Bewegender Auftakt

David Timm als neuer Universitätsmusikdirektor mit Bachs „Matthäus-Passion“

Die Peterskirche ist bis auf den letzten Platz besetzt, als David Timm mit sicherer Geste den Auftakt gibt für die Matthäus-Passion. Die Zuhörer erwartet drei Stunden ergreifender Musik, eine stimmige Interpretation dieses großen Passionswerkes, gesungen vom Leipziger Universitätschor, Solisten und musiziert auf historischen Instrumenten vom Leipziger Barockorchester und Pauliner Barockensemble. Mit diesem Konzert gibt David Timm seinen Einstand als Universitätsmusikdirektor und überzeugt einmal mehr als ein feinfühliger, intelligenter und präziser Musiker.

Die doppelchörigen Passagen sind durchweg durchsichtig und sogar im Text klar verständlich. Dabei überzeugt der Chor durch eine große dynamische Bandbreite.
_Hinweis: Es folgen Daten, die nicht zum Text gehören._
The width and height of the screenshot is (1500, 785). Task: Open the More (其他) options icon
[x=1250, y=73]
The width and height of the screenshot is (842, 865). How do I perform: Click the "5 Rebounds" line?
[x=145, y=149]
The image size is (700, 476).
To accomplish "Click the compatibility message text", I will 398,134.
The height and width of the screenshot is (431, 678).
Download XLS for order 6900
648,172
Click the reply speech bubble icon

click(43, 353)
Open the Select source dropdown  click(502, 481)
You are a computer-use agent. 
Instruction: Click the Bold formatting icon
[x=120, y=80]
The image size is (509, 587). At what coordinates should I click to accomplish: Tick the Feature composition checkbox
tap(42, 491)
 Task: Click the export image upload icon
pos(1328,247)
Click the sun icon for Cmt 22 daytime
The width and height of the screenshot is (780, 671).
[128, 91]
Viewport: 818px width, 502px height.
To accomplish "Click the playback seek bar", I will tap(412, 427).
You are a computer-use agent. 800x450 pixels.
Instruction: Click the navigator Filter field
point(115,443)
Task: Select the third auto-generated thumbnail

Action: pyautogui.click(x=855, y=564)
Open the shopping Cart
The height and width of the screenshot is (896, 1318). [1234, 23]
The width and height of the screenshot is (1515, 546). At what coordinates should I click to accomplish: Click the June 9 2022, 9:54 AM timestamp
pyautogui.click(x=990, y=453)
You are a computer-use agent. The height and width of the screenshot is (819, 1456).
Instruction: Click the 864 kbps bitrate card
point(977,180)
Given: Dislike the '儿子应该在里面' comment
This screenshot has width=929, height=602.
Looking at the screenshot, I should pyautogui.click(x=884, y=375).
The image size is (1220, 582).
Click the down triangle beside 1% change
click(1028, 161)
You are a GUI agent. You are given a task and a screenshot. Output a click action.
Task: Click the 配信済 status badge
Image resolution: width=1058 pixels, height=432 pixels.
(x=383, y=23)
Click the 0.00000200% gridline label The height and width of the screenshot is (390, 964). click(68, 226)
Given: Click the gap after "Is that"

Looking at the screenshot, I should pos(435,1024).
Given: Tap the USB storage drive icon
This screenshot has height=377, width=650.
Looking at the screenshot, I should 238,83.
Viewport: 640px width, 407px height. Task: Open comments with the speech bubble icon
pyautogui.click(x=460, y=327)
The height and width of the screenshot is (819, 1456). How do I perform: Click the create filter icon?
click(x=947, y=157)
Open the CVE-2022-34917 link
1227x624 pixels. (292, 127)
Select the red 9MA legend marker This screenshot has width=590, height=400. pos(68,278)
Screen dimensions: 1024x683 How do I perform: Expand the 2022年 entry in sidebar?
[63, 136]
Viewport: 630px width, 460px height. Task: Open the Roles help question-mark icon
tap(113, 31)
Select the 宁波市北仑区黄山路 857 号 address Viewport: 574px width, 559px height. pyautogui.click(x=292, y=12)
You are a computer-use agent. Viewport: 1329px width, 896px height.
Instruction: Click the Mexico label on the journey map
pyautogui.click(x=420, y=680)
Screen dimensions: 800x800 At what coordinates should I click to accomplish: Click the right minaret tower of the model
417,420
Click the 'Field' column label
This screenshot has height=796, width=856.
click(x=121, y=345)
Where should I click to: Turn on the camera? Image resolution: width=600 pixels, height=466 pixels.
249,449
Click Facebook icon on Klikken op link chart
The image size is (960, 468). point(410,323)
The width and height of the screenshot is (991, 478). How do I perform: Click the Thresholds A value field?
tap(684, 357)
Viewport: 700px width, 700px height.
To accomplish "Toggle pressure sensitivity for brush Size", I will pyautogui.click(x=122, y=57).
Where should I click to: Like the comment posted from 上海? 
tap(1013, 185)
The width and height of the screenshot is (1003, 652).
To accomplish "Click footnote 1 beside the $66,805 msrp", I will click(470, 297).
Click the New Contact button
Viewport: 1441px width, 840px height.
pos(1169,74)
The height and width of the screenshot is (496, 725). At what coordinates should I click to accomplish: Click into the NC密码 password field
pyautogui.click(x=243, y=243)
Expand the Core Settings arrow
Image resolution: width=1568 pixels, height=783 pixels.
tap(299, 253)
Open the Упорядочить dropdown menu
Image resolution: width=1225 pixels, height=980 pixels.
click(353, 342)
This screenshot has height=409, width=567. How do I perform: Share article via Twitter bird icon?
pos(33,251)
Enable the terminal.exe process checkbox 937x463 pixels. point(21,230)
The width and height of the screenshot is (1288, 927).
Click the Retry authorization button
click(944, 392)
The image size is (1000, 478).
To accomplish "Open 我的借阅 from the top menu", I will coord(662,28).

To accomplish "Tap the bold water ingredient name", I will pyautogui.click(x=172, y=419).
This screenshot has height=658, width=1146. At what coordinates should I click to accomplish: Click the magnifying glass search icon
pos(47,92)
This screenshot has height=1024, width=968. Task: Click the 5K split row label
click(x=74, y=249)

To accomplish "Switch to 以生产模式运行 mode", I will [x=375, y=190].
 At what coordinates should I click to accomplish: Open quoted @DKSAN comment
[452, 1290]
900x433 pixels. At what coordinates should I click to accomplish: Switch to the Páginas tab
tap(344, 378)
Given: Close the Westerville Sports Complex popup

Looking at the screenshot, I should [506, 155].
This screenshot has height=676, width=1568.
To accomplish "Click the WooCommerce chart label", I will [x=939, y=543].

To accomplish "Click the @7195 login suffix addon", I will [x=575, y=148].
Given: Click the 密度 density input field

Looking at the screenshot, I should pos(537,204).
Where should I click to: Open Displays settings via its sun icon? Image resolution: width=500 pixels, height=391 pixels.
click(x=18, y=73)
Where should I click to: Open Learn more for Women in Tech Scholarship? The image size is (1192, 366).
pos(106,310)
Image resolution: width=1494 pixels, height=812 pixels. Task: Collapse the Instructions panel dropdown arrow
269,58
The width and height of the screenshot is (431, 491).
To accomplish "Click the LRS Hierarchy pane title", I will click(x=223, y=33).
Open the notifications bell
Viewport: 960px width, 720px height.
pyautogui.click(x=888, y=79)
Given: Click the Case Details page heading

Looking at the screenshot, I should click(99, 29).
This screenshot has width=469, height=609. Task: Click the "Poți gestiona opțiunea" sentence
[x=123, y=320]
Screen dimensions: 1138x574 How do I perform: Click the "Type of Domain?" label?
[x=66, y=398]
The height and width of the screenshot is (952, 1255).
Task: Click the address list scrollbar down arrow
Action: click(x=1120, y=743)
Verhalten erklingt der Eingangschor „Kommt, ihr Töchter, helft mir klagen!“, gehässig und dynamisch die Einwürfe des Chores in der Funktion des Volkes, das Christus verspottet. Besänftigend und in stiller Trauer fließen die Klänge des Schlusschores „Wir setzen uns mit Tränen nieder“. Überraschend, wie viel Frische und inhaltliche Tiefe David Timm den Chorälen abgewinnt, die er zumeist in flüssigem Tempo dirigiert.

Der Klarheit des Chorklanges stehen die Instrumentalisten nicht nach. Hervorzuheben sind vor allem einige Musiker, die sich in den Arien solistisch hervortun: Wolfgang Kube und Anette Spehr an den Oboen, Thomas Fritzsch an der Viola da gamba und Konstanze Beyer und Daniel Deuter an den Violinen. Das Spiel der Barockmusiker auf den historischen Instrumenten ist fern von neo-barocken Manierismen. Hier wird mit Leib und Seele musiziert und nicht gekünstelt.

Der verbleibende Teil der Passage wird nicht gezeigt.